● Given records:
========================================================================
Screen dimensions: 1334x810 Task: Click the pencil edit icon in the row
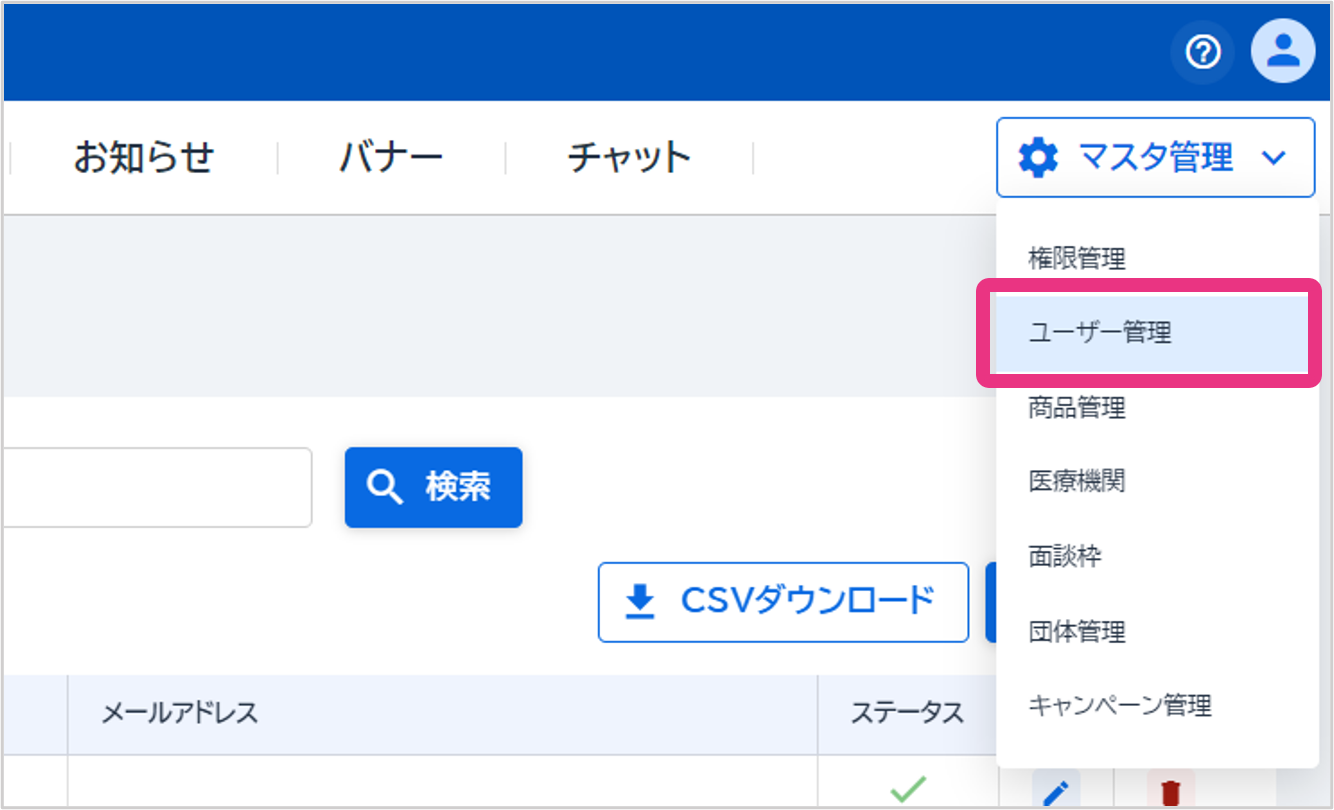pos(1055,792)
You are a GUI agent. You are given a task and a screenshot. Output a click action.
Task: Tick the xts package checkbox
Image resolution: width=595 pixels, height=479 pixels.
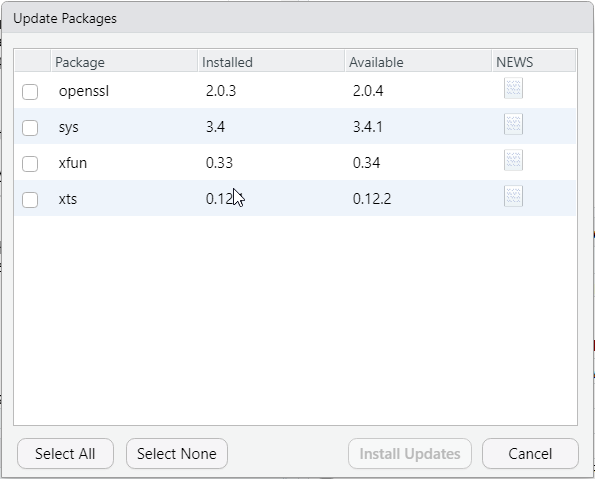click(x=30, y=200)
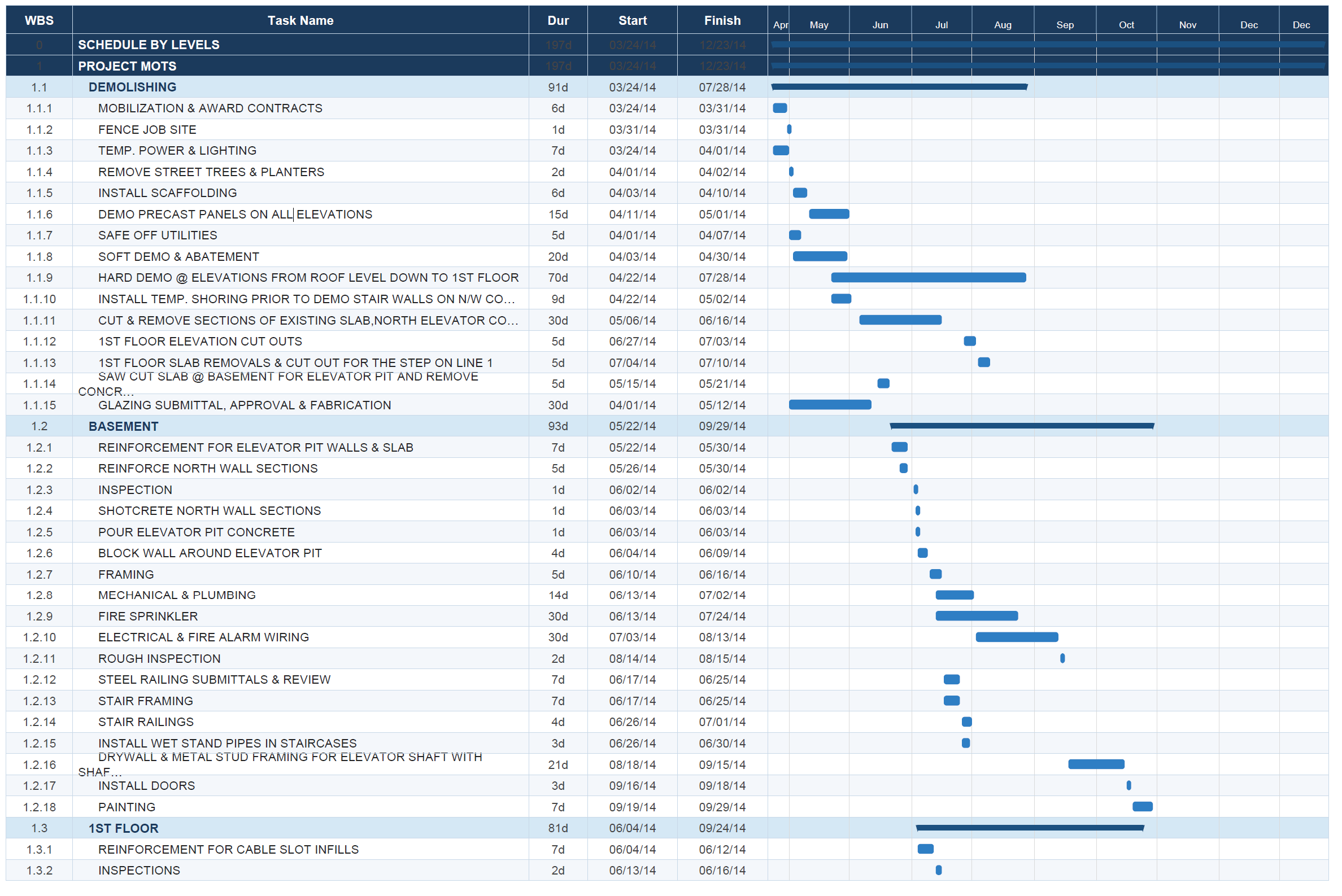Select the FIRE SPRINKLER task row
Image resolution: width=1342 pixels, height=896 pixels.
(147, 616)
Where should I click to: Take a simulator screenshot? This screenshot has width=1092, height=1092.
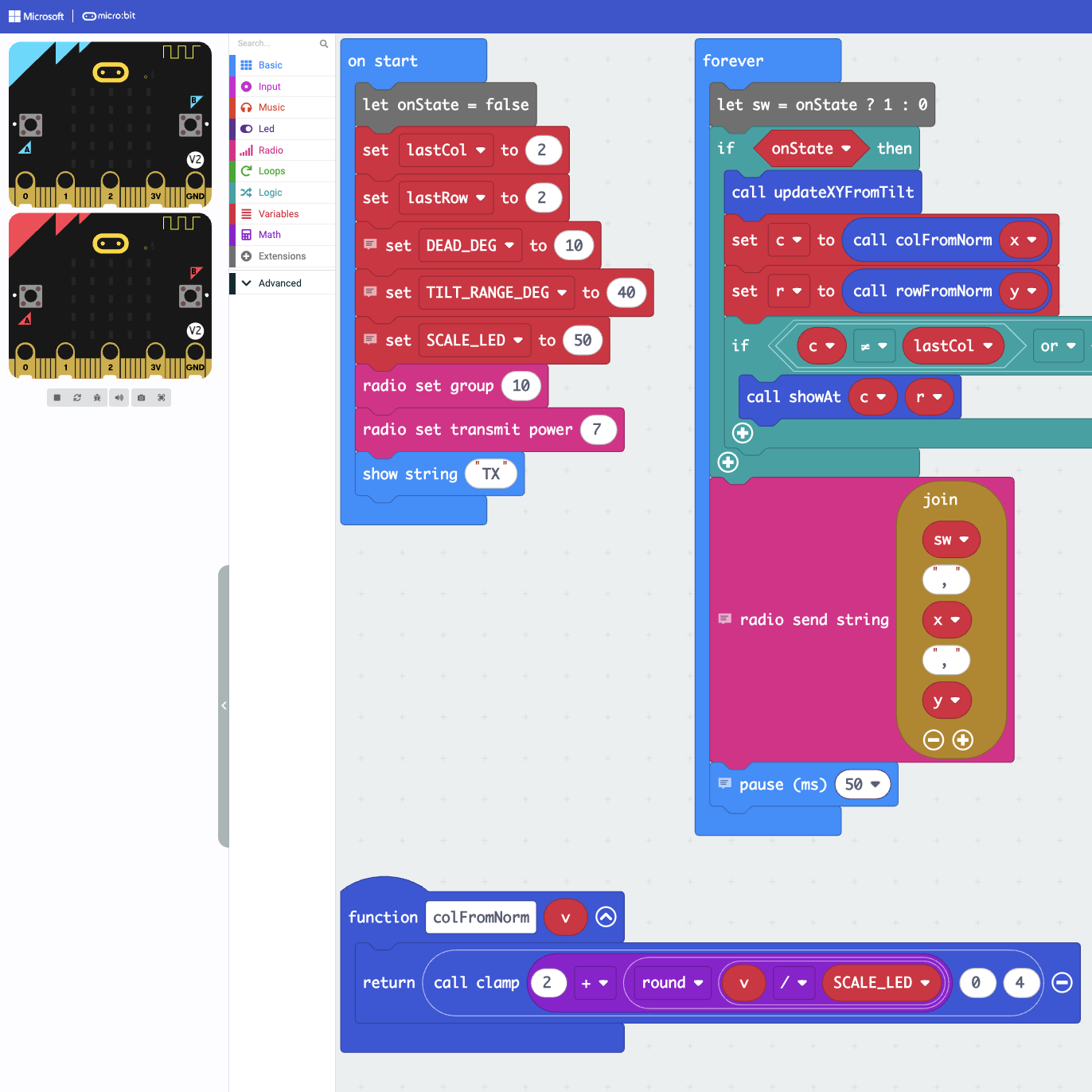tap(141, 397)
========================================================================
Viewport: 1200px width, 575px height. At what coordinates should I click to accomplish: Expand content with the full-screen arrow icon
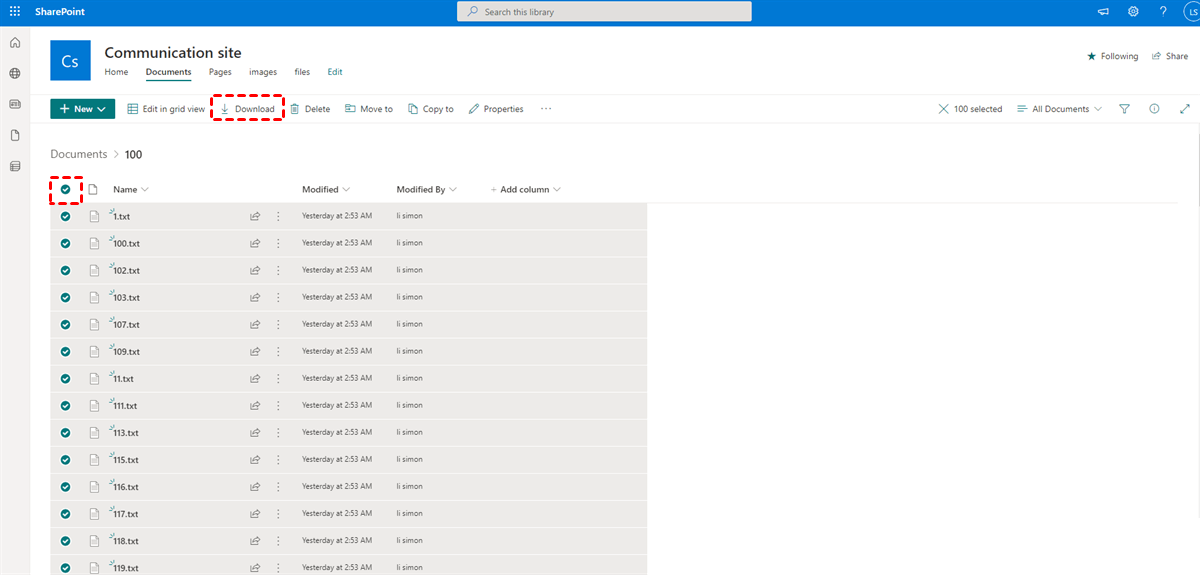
========================================================================
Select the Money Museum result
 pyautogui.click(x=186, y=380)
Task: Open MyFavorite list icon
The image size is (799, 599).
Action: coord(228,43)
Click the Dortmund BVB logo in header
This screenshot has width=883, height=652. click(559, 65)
========================================================================
● Aim: Count the lines in the material above that contain the word "resolution", and reply with the number alone.

● Result of the exercise: 2